Task details: Reproduce word for word the line that contains "Click Nhật Minh's" and every line after it to the end of the records, with nothing else added.

Data supplied:

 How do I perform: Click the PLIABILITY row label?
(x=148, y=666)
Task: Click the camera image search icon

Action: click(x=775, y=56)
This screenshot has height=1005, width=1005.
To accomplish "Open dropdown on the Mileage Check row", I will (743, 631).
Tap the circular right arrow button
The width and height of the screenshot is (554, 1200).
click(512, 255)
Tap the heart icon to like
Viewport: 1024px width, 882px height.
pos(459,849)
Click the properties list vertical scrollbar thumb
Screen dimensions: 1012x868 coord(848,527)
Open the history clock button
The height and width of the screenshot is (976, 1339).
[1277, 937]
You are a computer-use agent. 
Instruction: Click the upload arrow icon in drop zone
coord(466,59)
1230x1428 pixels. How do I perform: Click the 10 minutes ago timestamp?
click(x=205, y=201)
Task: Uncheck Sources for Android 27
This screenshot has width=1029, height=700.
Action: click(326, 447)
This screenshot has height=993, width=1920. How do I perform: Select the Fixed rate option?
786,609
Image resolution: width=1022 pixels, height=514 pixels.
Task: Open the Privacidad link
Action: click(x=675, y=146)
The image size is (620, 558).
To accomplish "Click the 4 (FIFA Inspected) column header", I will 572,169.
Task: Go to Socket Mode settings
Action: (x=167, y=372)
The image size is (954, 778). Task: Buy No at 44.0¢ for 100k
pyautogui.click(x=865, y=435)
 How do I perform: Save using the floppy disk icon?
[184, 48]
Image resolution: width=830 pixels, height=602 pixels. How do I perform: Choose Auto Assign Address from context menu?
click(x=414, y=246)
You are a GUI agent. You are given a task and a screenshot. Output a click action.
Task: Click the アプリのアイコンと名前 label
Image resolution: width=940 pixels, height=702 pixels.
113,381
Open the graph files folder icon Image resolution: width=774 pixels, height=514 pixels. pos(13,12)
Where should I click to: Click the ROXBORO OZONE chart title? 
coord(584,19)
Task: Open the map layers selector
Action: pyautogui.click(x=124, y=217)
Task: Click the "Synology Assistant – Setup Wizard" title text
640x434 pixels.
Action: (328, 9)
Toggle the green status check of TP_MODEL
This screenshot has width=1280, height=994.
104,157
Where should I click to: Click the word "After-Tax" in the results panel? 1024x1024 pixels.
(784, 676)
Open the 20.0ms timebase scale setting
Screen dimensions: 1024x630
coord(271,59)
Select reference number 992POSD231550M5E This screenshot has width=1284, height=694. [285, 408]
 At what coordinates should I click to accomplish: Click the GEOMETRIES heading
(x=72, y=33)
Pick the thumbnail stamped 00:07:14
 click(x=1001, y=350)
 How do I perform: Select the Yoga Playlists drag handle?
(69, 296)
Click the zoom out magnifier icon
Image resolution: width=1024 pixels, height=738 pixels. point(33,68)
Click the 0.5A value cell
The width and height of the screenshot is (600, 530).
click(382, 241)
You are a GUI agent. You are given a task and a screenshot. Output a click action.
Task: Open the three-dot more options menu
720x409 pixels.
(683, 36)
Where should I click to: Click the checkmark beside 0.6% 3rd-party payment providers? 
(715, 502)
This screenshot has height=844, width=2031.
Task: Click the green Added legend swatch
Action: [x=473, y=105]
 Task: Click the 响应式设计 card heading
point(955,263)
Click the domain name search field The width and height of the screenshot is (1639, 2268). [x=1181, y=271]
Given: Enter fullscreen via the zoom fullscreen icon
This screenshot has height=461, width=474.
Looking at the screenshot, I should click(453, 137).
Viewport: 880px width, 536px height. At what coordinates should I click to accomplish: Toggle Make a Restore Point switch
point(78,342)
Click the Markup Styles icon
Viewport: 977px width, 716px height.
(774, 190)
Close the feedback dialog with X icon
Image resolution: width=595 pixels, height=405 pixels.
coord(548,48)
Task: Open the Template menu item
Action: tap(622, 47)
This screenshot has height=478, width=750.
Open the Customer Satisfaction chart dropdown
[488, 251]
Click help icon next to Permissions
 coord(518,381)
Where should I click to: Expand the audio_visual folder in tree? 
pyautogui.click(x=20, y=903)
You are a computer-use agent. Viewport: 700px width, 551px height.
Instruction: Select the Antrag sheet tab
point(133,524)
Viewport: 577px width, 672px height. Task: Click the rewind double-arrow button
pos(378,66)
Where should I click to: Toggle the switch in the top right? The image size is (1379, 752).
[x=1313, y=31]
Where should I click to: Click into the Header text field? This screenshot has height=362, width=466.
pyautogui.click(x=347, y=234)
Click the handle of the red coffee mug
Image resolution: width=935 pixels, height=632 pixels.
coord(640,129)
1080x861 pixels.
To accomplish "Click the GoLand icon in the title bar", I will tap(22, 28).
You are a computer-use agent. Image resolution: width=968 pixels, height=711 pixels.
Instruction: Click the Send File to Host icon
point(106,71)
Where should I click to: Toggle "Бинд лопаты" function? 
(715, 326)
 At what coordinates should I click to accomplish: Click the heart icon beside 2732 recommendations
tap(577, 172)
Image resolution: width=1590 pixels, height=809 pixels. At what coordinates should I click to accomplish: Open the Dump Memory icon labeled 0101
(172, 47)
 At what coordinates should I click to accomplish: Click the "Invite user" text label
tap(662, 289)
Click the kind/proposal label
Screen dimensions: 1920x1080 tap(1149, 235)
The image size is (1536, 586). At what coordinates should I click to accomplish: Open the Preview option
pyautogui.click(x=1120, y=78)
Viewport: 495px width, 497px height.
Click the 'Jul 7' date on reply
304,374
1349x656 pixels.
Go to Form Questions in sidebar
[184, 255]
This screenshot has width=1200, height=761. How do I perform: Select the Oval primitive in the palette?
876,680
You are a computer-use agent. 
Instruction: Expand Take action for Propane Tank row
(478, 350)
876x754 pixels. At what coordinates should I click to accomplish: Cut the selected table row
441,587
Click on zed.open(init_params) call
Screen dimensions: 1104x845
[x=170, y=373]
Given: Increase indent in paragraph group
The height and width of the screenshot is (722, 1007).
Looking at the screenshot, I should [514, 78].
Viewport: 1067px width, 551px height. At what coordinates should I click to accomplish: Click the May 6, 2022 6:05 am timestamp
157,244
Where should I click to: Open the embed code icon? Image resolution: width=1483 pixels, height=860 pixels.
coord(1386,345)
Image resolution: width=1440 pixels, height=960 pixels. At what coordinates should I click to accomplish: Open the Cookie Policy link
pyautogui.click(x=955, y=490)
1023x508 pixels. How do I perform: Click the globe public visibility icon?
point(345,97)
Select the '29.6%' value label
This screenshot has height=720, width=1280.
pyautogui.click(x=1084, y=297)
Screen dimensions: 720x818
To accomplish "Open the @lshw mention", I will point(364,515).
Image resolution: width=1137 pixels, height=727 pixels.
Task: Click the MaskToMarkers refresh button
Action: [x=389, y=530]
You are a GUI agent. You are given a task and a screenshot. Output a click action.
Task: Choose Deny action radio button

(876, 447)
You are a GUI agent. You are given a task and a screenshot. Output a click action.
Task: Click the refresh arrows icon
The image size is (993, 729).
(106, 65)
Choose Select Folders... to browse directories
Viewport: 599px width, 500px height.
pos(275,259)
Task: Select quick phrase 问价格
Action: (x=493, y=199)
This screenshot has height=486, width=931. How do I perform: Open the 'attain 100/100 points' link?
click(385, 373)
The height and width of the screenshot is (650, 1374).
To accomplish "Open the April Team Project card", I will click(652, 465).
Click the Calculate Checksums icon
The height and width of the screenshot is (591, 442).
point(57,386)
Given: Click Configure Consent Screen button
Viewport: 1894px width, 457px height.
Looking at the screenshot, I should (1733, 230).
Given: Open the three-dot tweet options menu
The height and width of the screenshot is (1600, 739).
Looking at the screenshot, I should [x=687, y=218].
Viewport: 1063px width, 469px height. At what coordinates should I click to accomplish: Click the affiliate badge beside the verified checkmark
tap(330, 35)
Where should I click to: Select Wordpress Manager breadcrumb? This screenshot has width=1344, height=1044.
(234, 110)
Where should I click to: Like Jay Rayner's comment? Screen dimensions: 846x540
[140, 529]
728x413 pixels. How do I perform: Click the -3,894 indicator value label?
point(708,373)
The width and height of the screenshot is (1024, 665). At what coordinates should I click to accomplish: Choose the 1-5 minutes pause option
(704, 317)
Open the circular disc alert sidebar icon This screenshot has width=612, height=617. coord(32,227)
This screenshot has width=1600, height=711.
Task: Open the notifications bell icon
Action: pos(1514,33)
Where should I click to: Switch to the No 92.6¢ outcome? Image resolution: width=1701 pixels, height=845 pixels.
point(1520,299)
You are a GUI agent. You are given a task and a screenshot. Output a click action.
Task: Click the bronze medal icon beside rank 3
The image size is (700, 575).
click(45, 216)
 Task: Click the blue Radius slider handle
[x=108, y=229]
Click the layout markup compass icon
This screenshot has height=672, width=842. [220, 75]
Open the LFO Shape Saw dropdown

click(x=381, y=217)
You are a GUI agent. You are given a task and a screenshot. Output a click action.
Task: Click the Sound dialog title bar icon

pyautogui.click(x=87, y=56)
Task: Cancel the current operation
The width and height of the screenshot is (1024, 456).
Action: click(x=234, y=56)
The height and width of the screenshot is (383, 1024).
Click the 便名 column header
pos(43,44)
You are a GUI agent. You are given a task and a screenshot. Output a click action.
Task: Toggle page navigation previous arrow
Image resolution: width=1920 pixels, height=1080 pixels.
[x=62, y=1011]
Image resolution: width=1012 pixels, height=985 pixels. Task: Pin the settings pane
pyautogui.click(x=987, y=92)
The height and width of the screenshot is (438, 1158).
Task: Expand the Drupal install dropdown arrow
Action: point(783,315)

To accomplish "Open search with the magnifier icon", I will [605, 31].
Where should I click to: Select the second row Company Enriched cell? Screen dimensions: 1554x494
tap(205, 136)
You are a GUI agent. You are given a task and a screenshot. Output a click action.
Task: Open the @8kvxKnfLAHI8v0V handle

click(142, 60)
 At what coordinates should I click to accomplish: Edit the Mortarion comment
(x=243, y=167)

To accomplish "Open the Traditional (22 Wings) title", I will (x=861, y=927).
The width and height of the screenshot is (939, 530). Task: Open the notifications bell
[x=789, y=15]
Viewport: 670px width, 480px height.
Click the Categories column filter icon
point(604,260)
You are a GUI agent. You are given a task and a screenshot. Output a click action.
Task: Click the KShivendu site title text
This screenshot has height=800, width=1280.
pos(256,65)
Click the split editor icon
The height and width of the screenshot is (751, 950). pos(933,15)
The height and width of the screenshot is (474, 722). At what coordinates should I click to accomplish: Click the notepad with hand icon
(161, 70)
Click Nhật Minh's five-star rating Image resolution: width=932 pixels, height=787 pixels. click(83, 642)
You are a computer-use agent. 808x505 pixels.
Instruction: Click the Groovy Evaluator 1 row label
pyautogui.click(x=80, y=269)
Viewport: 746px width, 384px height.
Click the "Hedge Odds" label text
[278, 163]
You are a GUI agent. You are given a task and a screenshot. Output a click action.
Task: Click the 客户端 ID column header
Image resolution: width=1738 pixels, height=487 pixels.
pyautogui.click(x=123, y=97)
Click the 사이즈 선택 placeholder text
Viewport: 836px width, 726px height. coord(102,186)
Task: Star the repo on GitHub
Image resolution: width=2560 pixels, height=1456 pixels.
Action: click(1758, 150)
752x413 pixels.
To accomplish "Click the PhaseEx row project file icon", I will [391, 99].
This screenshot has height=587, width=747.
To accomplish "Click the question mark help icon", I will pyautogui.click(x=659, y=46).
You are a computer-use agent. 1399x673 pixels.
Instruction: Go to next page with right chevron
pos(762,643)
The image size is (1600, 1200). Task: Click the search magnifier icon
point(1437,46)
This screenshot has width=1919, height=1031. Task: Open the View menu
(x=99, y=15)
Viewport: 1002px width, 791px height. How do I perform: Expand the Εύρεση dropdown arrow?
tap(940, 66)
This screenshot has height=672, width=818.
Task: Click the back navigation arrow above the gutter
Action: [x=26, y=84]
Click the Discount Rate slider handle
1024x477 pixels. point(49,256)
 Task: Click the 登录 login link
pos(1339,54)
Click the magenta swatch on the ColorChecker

Solution for this task:
Click Nhật Minh's five-star rating Image resolution: width=932 pixels, height=787 pixels. click(83, 642)
You are a computer-use agent. 808x505 pixels.
Instruction: Click the Groovy Evaluator 1 row label
pyautogui.click(x=80, y=269)
Viewport: 746px width, 384px height.
Click the "Hedge Odds" label text
[278, 163]
You are a GUI agent. You are given a task and a screenshot. Output a click action.
Task: Click the 客户端 ID column header
Image resolution: width=1738 pixels, height=487 pixels.
pyautogui.click(x=123, y=97)
Click the 사이즈 선택 placeholder text
Viewport: 836px width, 726px height. coord(102,186)
Task: Star the repo on GitHub
Image resolution: width=2560 pixels, height=1456 pixels.
Action: click(1758, 150)
752x413 pixels.
To accomplish "Click the PhaseEx row project file icon", I will [391, 99].
This screenshot has height=587, width=747.
To accomplish "Click the question mark help icon", I will pyautogui.click(x=659, y=46).
You are a computer-use agent. 1399x673 pixels.
Instruction: Go to next page with right chevron
pos(762,643)
The image size is (1600, 1200). Task: Click the search magnifier icon
point(1437,46)
This screenshot has width=1919, height=1031. Task: Open the View menu
(x=99, y=15)
Viewport: 1002px width, 791px height. How do I perform: Expand the Εύρεση dropdown arrow?
tap(940, 66)
This screenshot has height=672, width=818.
Task: Click the back navigation arrow above the gutter
Action: [x=26, y=84]
Click the Discount Rate slider handle
1024x477 pixels. point(49,256)
 Task: Click the 登录 login link
pos(1339,54)
Click the magenta swatch on the ColorChecker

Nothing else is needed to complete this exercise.